* _SET TASK_
Copy out the entire listing below, switching every "Viewport" to "Window" and leaving all other text unchanged.

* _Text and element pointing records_
====
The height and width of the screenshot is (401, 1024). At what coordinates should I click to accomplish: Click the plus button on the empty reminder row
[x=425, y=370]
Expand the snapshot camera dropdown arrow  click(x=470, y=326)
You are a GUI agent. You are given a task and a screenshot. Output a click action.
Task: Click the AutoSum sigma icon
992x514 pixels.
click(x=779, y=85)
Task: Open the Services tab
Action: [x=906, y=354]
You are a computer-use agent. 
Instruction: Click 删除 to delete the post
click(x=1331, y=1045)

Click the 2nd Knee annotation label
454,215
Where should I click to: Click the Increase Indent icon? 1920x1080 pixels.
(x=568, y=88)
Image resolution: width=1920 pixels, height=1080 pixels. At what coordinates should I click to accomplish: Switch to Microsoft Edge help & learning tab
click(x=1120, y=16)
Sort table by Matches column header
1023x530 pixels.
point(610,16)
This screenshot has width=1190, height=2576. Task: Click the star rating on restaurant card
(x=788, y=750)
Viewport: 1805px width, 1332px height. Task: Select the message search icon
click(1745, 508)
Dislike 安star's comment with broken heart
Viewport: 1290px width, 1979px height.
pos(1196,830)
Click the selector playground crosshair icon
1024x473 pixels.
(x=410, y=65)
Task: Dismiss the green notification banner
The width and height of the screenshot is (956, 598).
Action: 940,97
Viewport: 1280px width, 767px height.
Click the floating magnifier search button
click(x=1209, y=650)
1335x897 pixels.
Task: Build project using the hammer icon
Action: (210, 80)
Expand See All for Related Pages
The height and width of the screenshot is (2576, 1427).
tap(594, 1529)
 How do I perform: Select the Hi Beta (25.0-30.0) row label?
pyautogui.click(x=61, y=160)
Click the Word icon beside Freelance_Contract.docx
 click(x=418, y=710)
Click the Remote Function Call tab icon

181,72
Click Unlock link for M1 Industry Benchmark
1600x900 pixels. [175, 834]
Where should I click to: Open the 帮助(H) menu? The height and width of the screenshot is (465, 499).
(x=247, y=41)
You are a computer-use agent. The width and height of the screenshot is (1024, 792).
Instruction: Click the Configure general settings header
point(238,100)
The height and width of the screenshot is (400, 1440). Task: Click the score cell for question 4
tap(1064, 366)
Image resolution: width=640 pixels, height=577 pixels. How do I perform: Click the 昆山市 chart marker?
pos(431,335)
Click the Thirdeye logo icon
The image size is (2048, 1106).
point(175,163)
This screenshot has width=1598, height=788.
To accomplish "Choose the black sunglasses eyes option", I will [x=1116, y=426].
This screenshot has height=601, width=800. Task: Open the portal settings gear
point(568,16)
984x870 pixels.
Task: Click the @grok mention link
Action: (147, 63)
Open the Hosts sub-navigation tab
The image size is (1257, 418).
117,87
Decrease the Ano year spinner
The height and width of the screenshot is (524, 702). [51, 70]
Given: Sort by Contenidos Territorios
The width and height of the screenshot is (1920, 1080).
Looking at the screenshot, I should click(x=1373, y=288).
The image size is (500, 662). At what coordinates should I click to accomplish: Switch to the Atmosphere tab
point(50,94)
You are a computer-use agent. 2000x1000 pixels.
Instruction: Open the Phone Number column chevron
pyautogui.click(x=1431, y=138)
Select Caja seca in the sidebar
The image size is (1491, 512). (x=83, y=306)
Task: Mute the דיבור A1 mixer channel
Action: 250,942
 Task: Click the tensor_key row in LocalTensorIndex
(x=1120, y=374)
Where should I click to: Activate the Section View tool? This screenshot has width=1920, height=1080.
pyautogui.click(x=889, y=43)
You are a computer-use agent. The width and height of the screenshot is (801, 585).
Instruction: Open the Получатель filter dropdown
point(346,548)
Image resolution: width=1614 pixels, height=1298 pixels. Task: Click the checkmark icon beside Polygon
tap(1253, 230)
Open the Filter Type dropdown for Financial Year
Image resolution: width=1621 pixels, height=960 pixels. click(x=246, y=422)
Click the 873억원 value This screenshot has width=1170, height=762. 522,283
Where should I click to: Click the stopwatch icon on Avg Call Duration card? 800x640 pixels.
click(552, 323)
====
* _SOLUTION_
The height and width of the screenshot is (401, 1024). At what coordinates should I click to accomplish: Click the plus button on the empty reminder row
[x=425, y=370]
Expand the snapshot camera dropdown arrow  click(x=470, y=326)
You are a GUI agent. You are given a task and a screenshot. Output a click action.
Task: Click the AutoSum sigma icon
992x514 pixels.
click(x=779, y=85)
Task: Open the Services tab
Action: [x=906, y=354]
You are a computer-use agent. 
Instruction: Click 删除 to delete the post
click(x=1331, y=1045)

Click the 2nd Knee annotation label
454,215
Where should I click to: Click the Increase Indent icon? 1920x1080 pixels.
(x=568, y=88)
Image resolution: width=1920 pixels, height=1080 pixels. At what coordinates should I click to accomplish: Switch to Microsoft Edge help & learning tab
click(x=1120, y=16)
Sort table by Matches column header
1023x530 pixels.
point(610,16)
This screenshot has width=1190, height=2576. Task: Click the star rating on restaurant card
(x=788, y=750)
Window: 1805px width, 1332px height. Task: Select the message search icon
click(1745, 508)
Dislike 安star's comment with broken heart
Window: 1290px width, 1979px height.
pos(1196,830)
Click the selector playground crosshair icon
1024x473 pixels.
(x=410, y=65)
Task: Dismiss the green notification banner
The width and height of the screenshot is (956, 598).
Action: 940,97
Window: 1280px width, 767px height.
Click the floating magnifier search button
click(x=1209, y=650)
1335x897 pixels.
Task: Build project using the hammer icon
Action: (210, 80)
Expand See All for Related Pages
The height and width of the screenshot is (2576, 1427).
tap(594, 1529)
 How do I perform: Select the Hi Beta (25.0-30.0) row label?
pyautogui.click(x=61, y=160)
Click the Word icon beside Freelance_Contract.docx
 click(x=418, y=710)
Click the Remote Function Call tab icon

181,72
Click Unlock link for M1 Industry Benchmark
1600x900 pixels. [175, 834]
Where should I click to: Open the 帮助(H) menu? The height and width of the screenshot is (465, 499).
(x=247, y=41)
You are a computer-use agent. The width and height of the screenshot is (1024, 792).
Instruction: Click the Configure general settings header
point(238,100)
The height and width of the screenshot is (400, 1440). Task: Click the score cell for question 4
tap(1064, 366)
Image resolution: width=640 pixels, height=577 pixels. How do I perform: Click the 昆山市 chart marker?
pos(431,335)
Click the Thirdeye logo icon
The image size is (2048, 1106).
point(175,163)
This screenshot has width=1598, height=788.
To accomplish "Choose the black sunglasses eyes option", I will [x=1116, y=426].
This screenshot has height=601, width=800. Task: Open the portal settings gear
point(568,16)
984x870 pixels.
Task: Click the @grok mention link
Action: (147, 63)
Open the Hosts sub-navigation tab
The image size is (1257, 418).
117,87
Decrease the Ano year spinner
The height and width of the screenshot is (524, 702). [51, 70]
Given: Sort by Contenidos Territorios
The width and height of the screenshot is (1920, 1080).
Looking at the screenshot, I should click(x=1373, y=288).
The image size is (500, 662). At what coordinates should I click to accomplish: Switch to the Atmosphere tab
point(50,94)
You are a computer-use agent. 2000x1000 pixels.
Instruction: Open the Phone Number column chevron
pyautogui.click(x=1431, y=138)
Select Caja seca in the sidebar
The image size is (1491, 512). (x=83, y=306)
Task: Mute the דיבור A1 mixer channel
Action: 250,942
 Task: Click the tensor_key row in LocalTensorIndex
(x=1120, y=374)
Where should I click to: Activate the Section View tool? This screenshot has width=1920, height=1080.
pyautogui.click(x=889, y=43)
You are a computer-use agent. The width and height of the screenshot is (801, 585).
Instruction: Open the Получатель filter dropdown
point(346,548)
Image resolution: width=1614 pixels, height=1298 pixels. Task: Click the checkmark icon beside Polygon
tap(1253, 230)
Open the Filter Type dropdown for Financial Year
Image resolution: width=1621 pixels, height=960 pixels. click(x=246, y=422)
Click the 873억원 value This screenshot has width=1170, height=762. 522,283
Where should I click to: Click the stopwatch icon on Avg Call Duration card? 800x640 pixels.
click(552, 323)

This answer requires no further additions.